= JOB =
Revise the data below, replacing every occurrence of "column header" with "column heading" and leaving everything else unchanged.

= DATA SHOWN =
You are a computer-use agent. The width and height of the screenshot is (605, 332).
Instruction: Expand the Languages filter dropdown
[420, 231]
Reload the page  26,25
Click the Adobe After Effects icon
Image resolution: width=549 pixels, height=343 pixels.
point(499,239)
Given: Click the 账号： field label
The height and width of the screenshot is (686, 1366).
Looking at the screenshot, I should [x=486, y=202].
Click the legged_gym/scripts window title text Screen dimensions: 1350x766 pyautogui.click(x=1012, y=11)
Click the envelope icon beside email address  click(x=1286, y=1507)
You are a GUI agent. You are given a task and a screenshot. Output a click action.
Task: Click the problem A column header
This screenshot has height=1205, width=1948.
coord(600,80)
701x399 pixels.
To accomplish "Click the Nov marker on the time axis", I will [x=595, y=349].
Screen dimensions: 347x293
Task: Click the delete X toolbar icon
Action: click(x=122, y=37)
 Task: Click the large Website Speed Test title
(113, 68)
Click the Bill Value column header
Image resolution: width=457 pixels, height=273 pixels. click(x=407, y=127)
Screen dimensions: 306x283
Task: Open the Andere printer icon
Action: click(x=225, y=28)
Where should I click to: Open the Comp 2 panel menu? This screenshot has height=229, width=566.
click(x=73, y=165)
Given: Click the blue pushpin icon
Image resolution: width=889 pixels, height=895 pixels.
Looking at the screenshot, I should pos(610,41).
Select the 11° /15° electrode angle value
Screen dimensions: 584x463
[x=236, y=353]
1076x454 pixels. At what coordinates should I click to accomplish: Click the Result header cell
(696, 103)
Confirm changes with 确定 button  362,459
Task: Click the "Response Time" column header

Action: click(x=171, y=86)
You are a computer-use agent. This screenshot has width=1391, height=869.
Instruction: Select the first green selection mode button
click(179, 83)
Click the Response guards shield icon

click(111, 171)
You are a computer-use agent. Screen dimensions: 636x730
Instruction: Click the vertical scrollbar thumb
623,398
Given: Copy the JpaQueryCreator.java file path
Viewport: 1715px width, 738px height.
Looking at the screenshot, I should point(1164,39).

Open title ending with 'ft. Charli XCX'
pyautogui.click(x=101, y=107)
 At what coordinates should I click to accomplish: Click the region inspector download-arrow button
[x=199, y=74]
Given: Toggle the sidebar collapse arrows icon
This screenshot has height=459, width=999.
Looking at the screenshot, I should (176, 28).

= RESPONSE TO THE TASK =
You are a computer-use agent. The width and height of the screenshot is (605, 332).
Instruction: Expand the Languages filter dropdown
[420, 231]
Reload the page  26,25
Click the Adobe After Effects icon
Image resolution: width=549 pixels, height=343 pixels.
point(499,239)
Given: Click the 账号： field label
The height and width of the screenshot is (686, 1366).
Looking at the screenshot, I should [x=486, y=202].
Click the legged_gym/scripts window title text Screen dimensions: 1350x766 pyautogui.click(x=1012, y=11)
Click the envelope icon beside email address  click(x=1286, y=1507)
You are a GUI agent. You are given a task and a screenshot. Output a click action.
Task: Click the problem A column heading
This screenshot has height=1205, width=1948.
coord(600,80)
701x399 pixels.
To accomplish "Click the Nov marker on the time axis", I will [x=595, y=349].
Screen dimensions: 347x293
Task: Click the delete X toolbar icon
Action: click(x=122, y=37)
 Task: Click the large Website Speed Test title
(113, 68)
Click the Bill Value column heading
Image resolution: width=457 pixels, height=273 pixels. click(x=407, y=127)
Screen dimensions: 306x283
Task: Open the Andere printer icon
Action: click(x=225, y=28)
Where should I click to: Open the Comp 2 panel menu? This screenshot has height=229, width=566.
click(x=73, y=165)
Given: Click the blue pushpin icon
Image resolution: width=889 pixels, height=895 pixels.
Looking at the screenshot, I should pos(610,41).
Select the 11° /15° electrode angle value
Screen dimensions: 584x463
[x=236, y=353]
1076x454 pixels. At what coordinates should I click to accomplish: Click the Result header cell
(696, 103)
Confirm changes with 确定 button  362,459
Task: Click the "Response Time" column heading

Action: click(x=171, y=86)
You are a computer-use agent. This screenshot has width=1391, height=869.
Instruction: Select the first green selection mode button
click(179, 83)
Click the Response guards shield icon

click(111, 171)
You are a computer-use agent. Screen dimensions: 636x730
Instruction: Click the vertical scrollbar thumb
623,398
Given: Copy the JpaQueryCreator.java file path
Viewport: 1715px width, 738px height.
Looking at the screenshot, I should point(1164,39).

Open title ending with 'ft. Charli XCX'
pyautogui.click(x=101, y=107)
 At what coordinates should I click to accomplish: Click the region inspector download-arrow button
[x=199, y=74]
Given: Toggle the sidebar collapse arrows icon
This screenshot has height=459, width=999.
Looking at the screenshot, I should (176, 28).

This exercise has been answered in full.